Chelsea ha logrado evitar un enorme desembolso de £24 millones tras el despido de Liam Rosenior, quien estuvo al mando del equipo durante solo 104 días. La decisión de la directiva se produce en medio de una crisis de identidad para el club, que ha enfrentado una racha de derrotas en la Premier League. Gracias a una cláusula de salida estratégica en el contrato de Rosenior, el club se protege de un impacto financiero significativo.
Desempeño decepcionante de Rosenior
La salida de Rosenior se oficializó el miércoles, tras una serie de cinco derrotas consecutivas en la Premier League, donde el equipo no logró marcar un solo gol. La última derrota, un humillante 3-0 ante Brighton, fue la gota que colmó el vaso, dejando a Chelsea en la octava posición y sumido en una crisis de identidad. Durante su breve mandato, Rosenior perdió 10 de los 23 partidos que dirigió, convirtiéndose en el entrenador más rápido en alcanzar esa cifra de derrotas desde Glenn Hoddle en 1993.
La cláusula de salida que salvó al club
Inicialmente, se especulaba que Chelsea tendría que pagar una compensación de £24 millones debido a la duración del contrato de Rosenior, que se extendía hasta 2032. Sin embargo, informes recientes indican que la directiva logró negociar una cláusula de salida que reduce considerablemente esta cifra.
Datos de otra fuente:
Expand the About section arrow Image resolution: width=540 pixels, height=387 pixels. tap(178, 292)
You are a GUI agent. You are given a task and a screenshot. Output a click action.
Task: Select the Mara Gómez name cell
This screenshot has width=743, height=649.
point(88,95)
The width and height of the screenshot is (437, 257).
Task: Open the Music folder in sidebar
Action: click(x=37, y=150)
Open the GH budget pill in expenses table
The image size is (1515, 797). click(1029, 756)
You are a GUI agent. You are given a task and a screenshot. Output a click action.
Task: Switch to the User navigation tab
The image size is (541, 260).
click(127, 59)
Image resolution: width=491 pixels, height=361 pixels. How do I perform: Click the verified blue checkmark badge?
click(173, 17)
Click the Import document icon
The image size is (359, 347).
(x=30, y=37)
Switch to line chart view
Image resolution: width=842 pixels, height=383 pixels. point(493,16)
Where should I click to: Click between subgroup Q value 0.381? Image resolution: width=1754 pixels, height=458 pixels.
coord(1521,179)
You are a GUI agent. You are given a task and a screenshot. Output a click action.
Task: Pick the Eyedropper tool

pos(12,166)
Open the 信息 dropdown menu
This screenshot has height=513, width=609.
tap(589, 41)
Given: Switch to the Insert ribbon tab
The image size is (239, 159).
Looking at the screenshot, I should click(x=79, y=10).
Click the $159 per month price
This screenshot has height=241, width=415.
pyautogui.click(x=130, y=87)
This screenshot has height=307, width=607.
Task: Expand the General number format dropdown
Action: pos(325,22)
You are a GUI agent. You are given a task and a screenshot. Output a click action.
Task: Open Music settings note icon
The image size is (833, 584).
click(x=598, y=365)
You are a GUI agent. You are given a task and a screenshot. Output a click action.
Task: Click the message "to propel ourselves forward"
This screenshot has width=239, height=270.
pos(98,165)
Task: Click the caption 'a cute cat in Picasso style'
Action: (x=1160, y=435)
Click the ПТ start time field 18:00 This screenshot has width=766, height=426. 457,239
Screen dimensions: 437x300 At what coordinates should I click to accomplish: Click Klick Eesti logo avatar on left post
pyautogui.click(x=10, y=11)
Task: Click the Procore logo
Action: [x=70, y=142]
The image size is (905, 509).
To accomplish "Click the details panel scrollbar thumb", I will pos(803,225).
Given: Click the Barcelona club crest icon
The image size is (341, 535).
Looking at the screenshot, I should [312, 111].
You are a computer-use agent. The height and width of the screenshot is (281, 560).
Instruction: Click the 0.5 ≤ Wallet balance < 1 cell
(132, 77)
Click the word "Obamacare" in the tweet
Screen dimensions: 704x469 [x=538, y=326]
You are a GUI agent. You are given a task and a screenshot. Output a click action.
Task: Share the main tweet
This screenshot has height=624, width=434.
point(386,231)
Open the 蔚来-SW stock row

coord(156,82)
Esta estrategia ha permitido al club evitar una carga financiera pesada tras la decisión de rescindir el contrato del entrenador.
El futuro inmediato del club
Con Rosenior fuera, la directiva ha decidido esperar hasta el verano para nombrar un sucesor permanente que lidere el proyecto a largo plazo en Stamford Bridge. Mientras tanto, Calum McFarlane, quien se desempeñaba como asistente, ha sido promovido a entrenador interino. Su principal objetivo será restaurar la moral en un vestuario fracturado y gestionar los últimos cinco partidos de la liga mientras se busca un reemplazo de renombre.
Desafío en Wembley
McFarlane se enfrenta a un reto inmediato al dirigir a un equipo desalentado en la semifinal de la FA Cup contra Leeds United en Wembley. El éxito en este torneo representa la única oportunidad de Chelsea para conseguir un trofeo esta temporada, pero deberán superar a un Leeds en buena forma mientras lidian con su propia falta de confianza. Tras el partido en Wembley, el entrenador interino deberá encontrar soluciones tácticas para romper la sequía goleadora del equipo y asegurar la clasificación a competiciones europeas para la próxima temporada.